— Exercise requirements —
In the entries below, find the line with "Abstract (722, 214)" and print exactly every line from there up to and including the line with "SCOAP (179, 2370)", with no other lines.

— Given data —
****

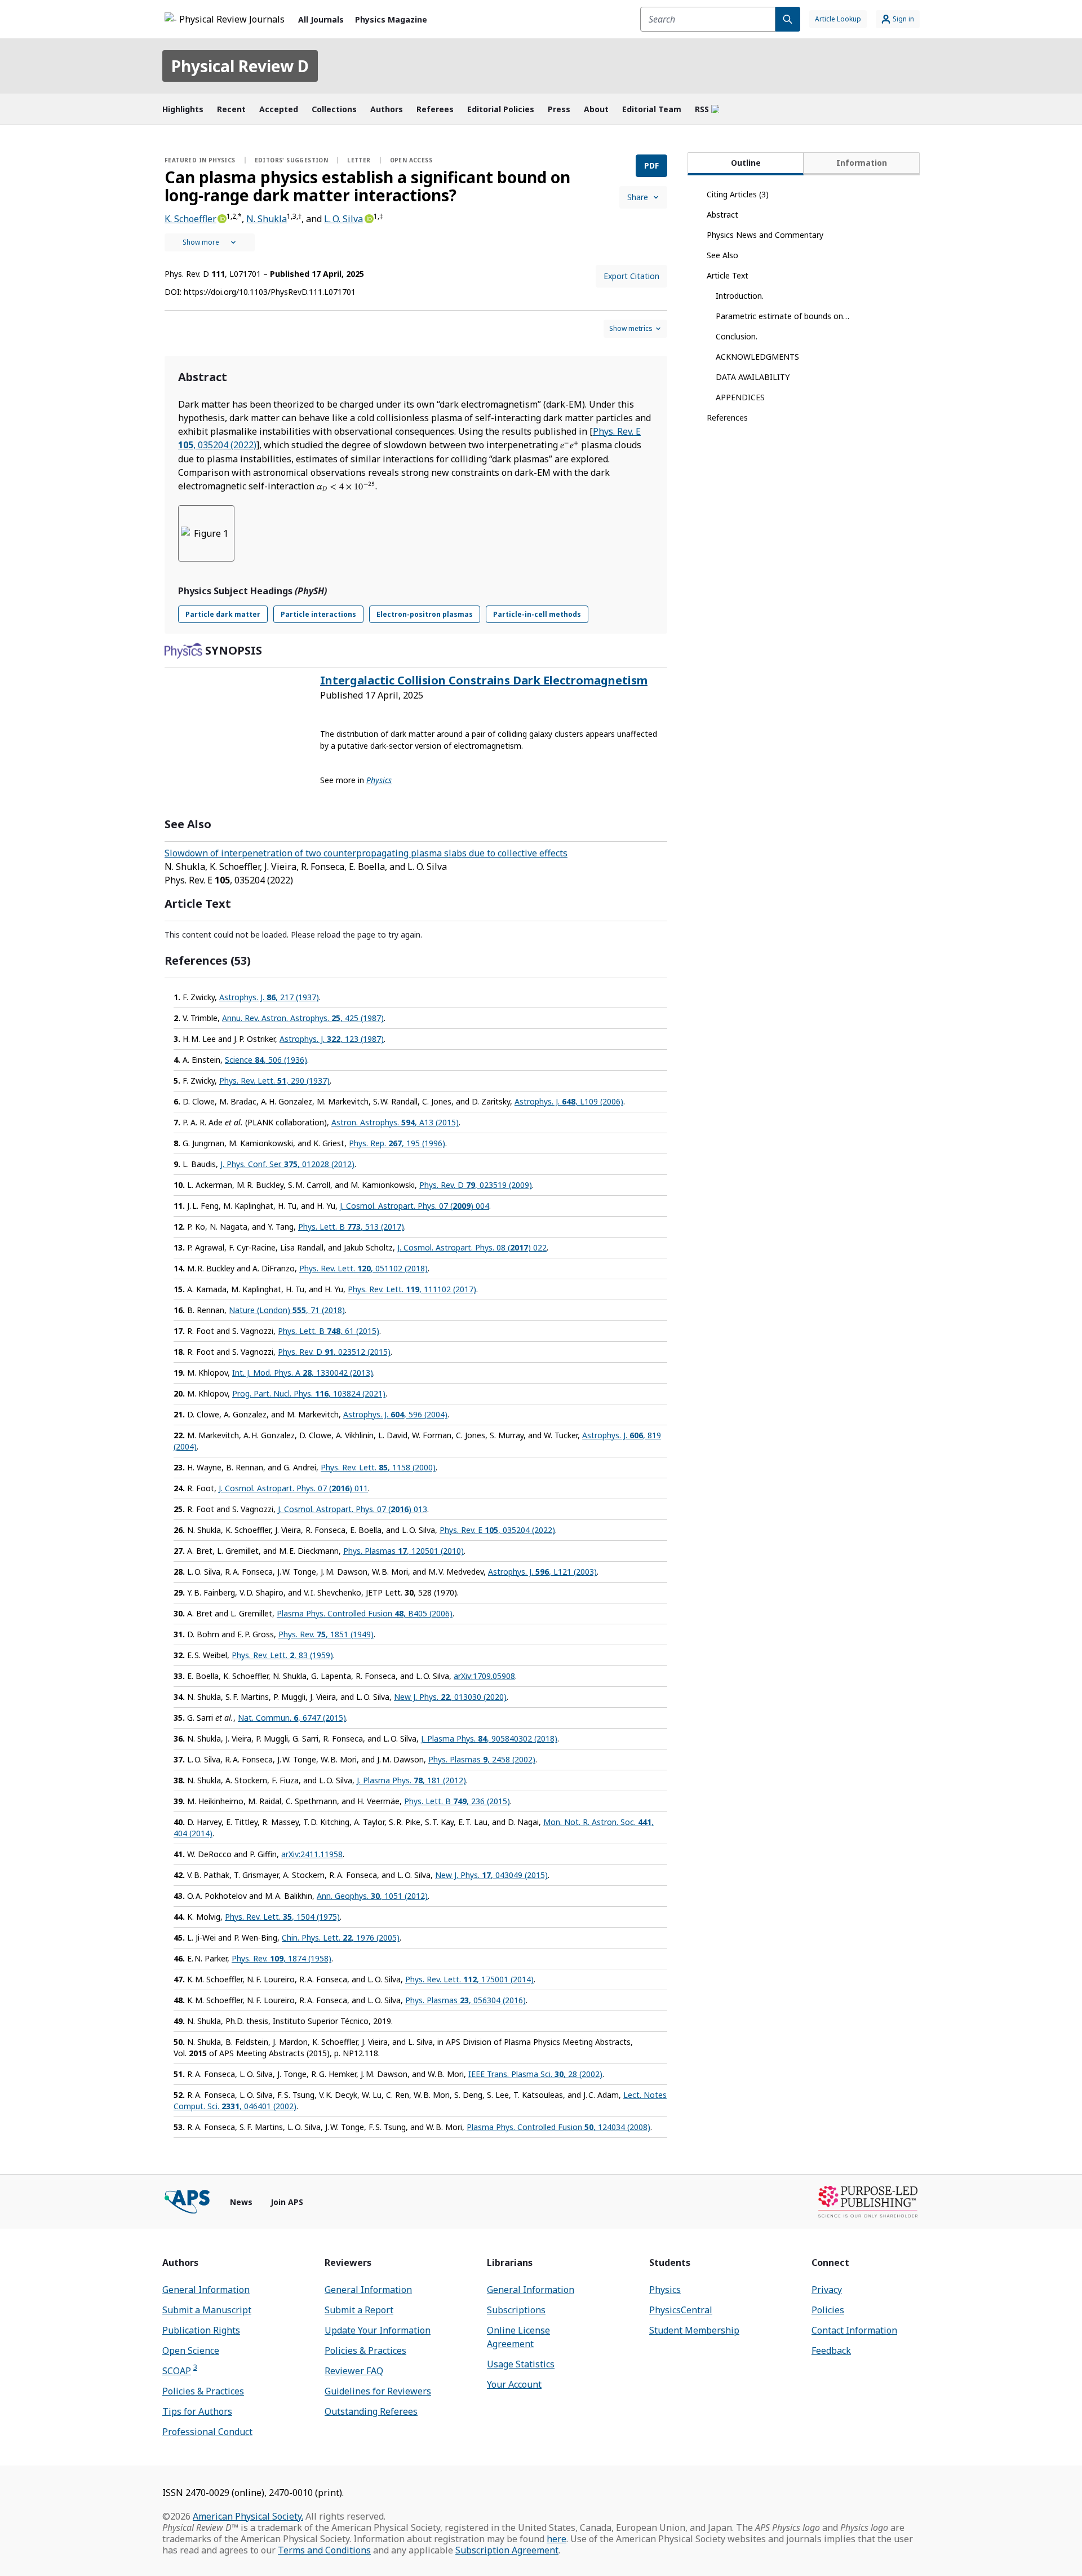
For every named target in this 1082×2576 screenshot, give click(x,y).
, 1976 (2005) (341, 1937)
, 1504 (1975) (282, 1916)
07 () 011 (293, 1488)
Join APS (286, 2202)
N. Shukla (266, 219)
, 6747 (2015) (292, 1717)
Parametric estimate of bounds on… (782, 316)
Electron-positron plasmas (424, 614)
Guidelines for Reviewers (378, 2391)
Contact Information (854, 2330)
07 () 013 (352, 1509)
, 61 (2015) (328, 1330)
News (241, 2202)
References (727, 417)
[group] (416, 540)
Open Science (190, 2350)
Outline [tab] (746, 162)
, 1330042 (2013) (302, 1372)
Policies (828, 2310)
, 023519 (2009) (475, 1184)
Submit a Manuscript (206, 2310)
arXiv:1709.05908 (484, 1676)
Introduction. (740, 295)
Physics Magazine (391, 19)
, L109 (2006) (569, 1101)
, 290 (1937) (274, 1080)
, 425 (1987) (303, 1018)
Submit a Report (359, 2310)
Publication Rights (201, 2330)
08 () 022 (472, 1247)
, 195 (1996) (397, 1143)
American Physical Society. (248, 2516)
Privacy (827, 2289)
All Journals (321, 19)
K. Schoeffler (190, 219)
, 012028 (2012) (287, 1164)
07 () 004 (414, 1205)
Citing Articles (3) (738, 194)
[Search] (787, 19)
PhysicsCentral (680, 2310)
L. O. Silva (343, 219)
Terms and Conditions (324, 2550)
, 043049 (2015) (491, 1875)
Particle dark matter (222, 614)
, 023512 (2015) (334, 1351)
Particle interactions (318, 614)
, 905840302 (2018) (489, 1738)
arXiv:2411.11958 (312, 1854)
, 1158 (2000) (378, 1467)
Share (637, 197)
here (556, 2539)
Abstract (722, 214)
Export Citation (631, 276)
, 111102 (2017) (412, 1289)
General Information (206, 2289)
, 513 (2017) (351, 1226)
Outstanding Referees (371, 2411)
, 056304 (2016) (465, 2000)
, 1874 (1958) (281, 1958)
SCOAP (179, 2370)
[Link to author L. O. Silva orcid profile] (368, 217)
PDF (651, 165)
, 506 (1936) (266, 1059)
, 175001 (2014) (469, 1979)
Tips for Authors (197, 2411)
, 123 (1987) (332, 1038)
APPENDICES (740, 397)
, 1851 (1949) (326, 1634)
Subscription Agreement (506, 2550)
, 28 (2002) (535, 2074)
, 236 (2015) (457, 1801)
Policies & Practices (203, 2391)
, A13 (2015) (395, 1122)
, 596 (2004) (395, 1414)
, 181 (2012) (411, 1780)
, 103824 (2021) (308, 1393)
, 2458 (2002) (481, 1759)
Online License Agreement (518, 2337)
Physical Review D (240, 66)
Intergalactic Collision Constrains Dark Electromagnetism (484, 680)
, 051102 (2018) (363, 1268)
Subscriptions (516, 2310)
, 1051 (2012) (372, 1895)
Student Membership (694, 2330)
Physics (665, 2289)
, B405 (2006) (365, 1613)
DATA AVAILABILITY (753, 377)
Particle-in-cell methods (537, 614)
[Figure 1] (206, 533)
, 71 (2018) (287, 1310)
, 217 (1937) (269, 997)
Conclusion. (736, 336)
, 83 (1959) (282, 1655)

****

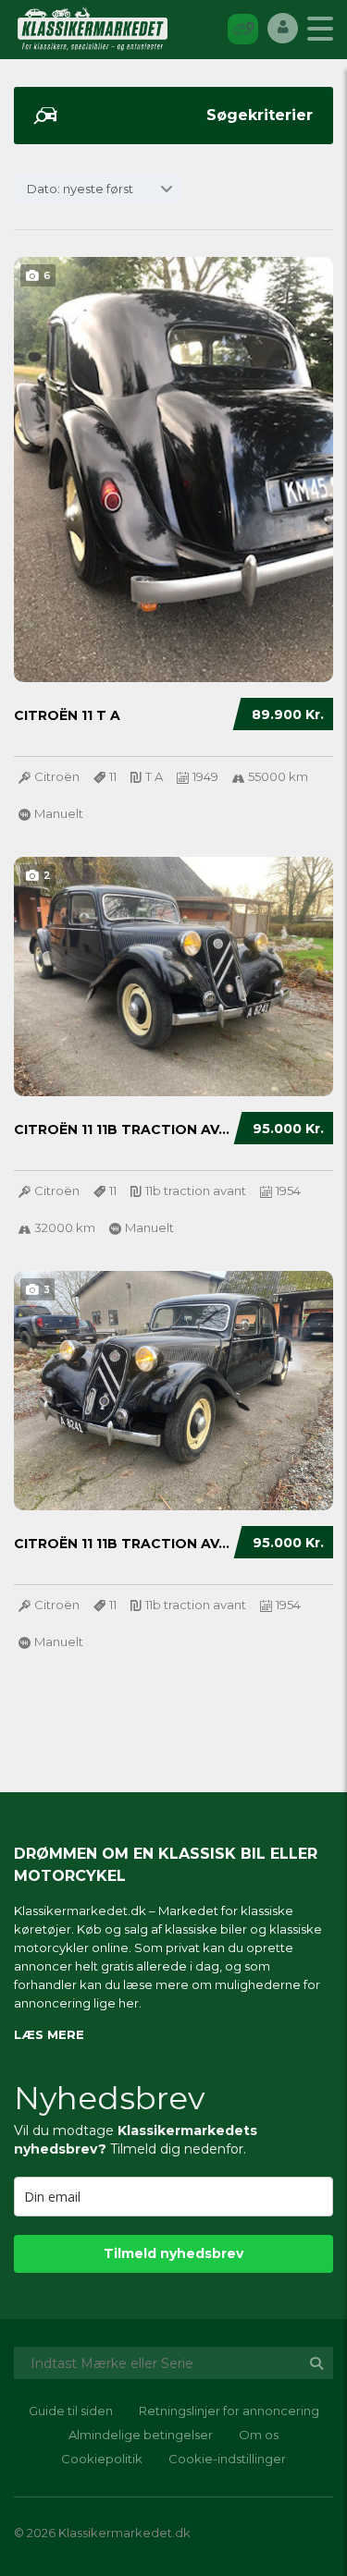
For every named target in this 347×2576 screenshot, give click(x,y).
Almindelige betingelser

****

— Exercise answer —
Abstract (722, 214)
Export Citation (631, 276)
, 111102 (2017) (412, 1289)
General Information (206, 2289)
, 513 (2017) (351, 1226)
Outstanding Referees (371, 2411)
, 056304 (2016) (465, 2000)
, 1874 (1958) (281, 1958)
SCOAP (179, 2370)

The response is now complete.